Country roads, take me home

I kick back the blankets and willingly rise at 7:00. It’s Saturday morning in early October, and Dad’s driving into town. He does this every Saturday morning, but today I’m going along. After swapping my Smurf pajamas for jeans, a hand-me-down sweatshirt, red sneakers, and a yellow NAPA hat from the auto parts store, I kiss Mom good-morning and head out the door. Dad’s already waiting in our maroon pickup, its paint powdery from long hours in the sun. I’m nine, all knobby knees and buck teeth. My favorite book is Album of Horses by Marguerite Henry, and I borrow it from the school library every Friday when my fourth-grade class has library day. Then I spend the weekend poring over its pages with the devotion of a scribe, memorizing breeds and trying to copy the drawings.
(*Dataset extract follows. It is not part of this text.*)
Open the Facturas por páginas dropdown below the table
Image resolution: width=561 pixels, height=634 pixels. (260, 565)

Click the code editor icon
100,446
Today, however, I’m not thinking about school or books. Pushing the button on the old Ford’s door handle, I clamber onto the bench seat and slide over the tweed and vinyl upholstery until I’m next to Dad. He reaches for the shifter on the column, pulls it down into drive, cranks the cracking Bakelite steering wheel, and we’re off to town. Wind whistles through triangular side vents that would rattle if not for the folded green matchbooks wedging them in place. The cab smells of hay and oil and Sir Walter Raleigh pipe tobacco. As he drives the back roads, Dad runs through a medley of “The Ninety and Nine” and “Church in the Wildwood” and “In the Sweet By and By,” his baritone accompanied by the steady rhythm of pistons and steel-belted radials and the occasional clack of his dentures.
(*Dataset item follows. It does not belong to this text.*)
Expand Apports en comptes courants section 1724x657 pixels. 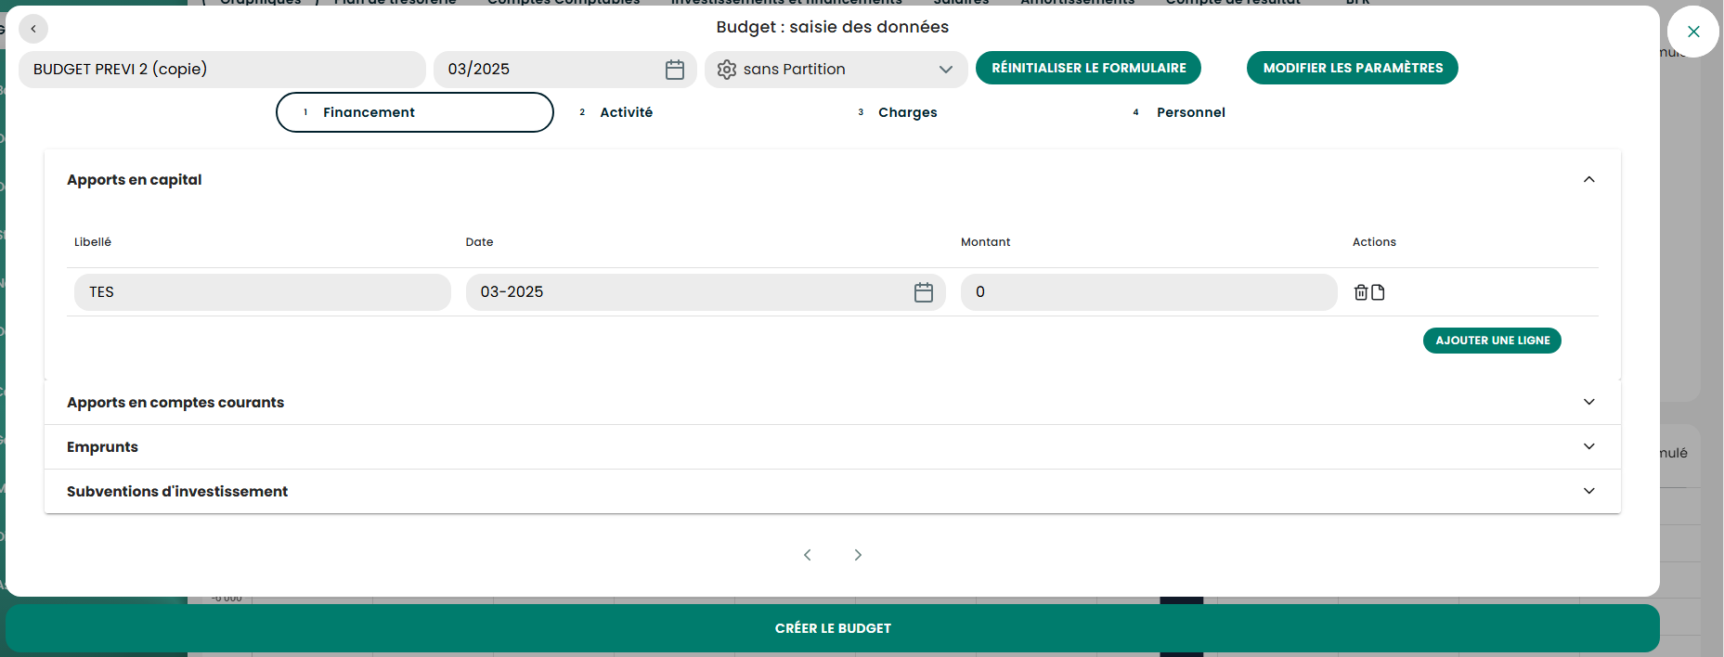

We turn onto Main Street and Dad backs up to the loading dock at the farmer’s elevator. Two dusty teenage boys begin hefting fifty-pound sacks of oats and corn into the bed, making the leaf springs squeak. In the meantime, we enter the feed store where Dad picks up a coil of barbed wire, insulators for the electric fence, and a bag of circus peanuts. While he pays the bill, I wander the equine aisle and finger halters, lead ropes, brushes, and blankets for the horse that canters through my dreams each night. I want to be a professional jockey, even though my older sister has informed me that I’m already far too tall.
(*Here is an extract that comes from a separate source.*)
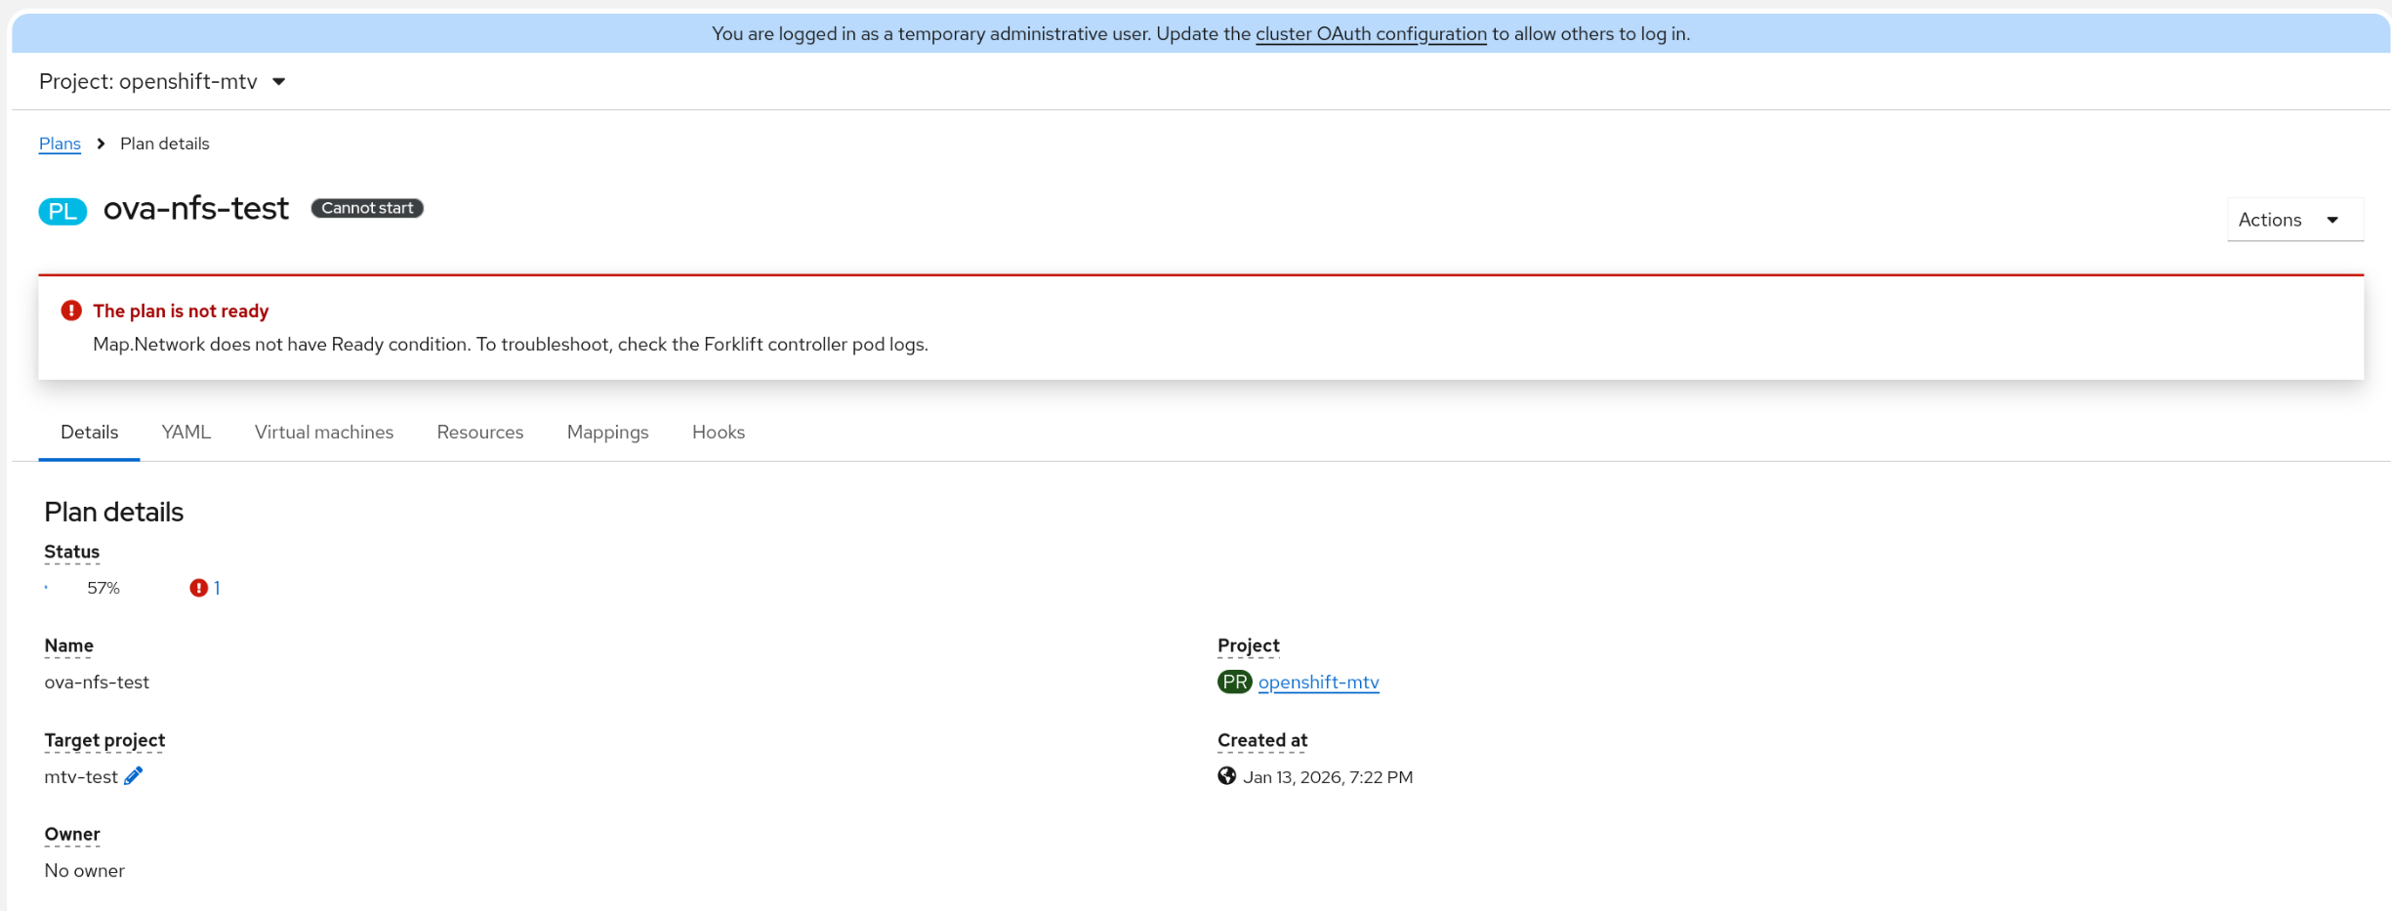Edit target project with pencil icon
2392x911 pixels.
tap(134, 776)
We hop back in the pickup, pull across the street, and park out front of the Wagon Wheel diner. Dad holds the door for me as we enter its pine-paneled interior. There we perch on red vinyl stools at a Formica counter lined with ketchup bottles, salt and pepper shakers, napkin holders, and sugar dispensers. He orders two sweet rolls the size of tractor tires, coffee with cream, and a Coke for me. As we sip our drinks and munch our rolls, we share a Detroit Free Press left by another patron. Dad gives me the sports section and the comics while he scans regional news and the classifieds.

After draining his third cup of coffee and stubbing out his Swisher Sweets cigarillo in the ashtray, Dad inspects the pale green guest check, thumbs through his wallet for a ten, and hands it to Pam, the waitress who has worked here for years. He doesn’t ask for change. It’s time to head home and get busy on our weekend chores, and he whistles as the old Ford thrums along the river road. The sticky tang of molasses and autumn drifts through the back window. Dad coasts up our long driveway then down the hill to the barn. We spend the rest of that day mending fences.

I’m 42 now, the same age Dad was when I was born. He’s gone. Mom, too. I miss them. I miss home. Where the barn nestled is now highway, its divided lanes slicing hay fields and pastures in which I once roamed. The house is still in our family, though it had to be moved to avoid demolition. Dad’s pickup rusts in a scrap yard somewhere.

The town has changed since I moved away. Rural village is now suburban utopia where soccer moms park minivans and luxury SUVs along Main Street. The Wagon Wheel eventually shut its doors, and a pizza parlor opened in its place. The farmer’s elevator continues to thrive, though the feed store is now flanked by a hair salon, a store selling country chic home décor, and a designer coffee shop. And while I enjoy a good pumpkin spice latte as much as the next person, what I wouldn’t give these days for a warm sweet roll, the aroma of pipe tobacco, and the reassuring presence of my dad.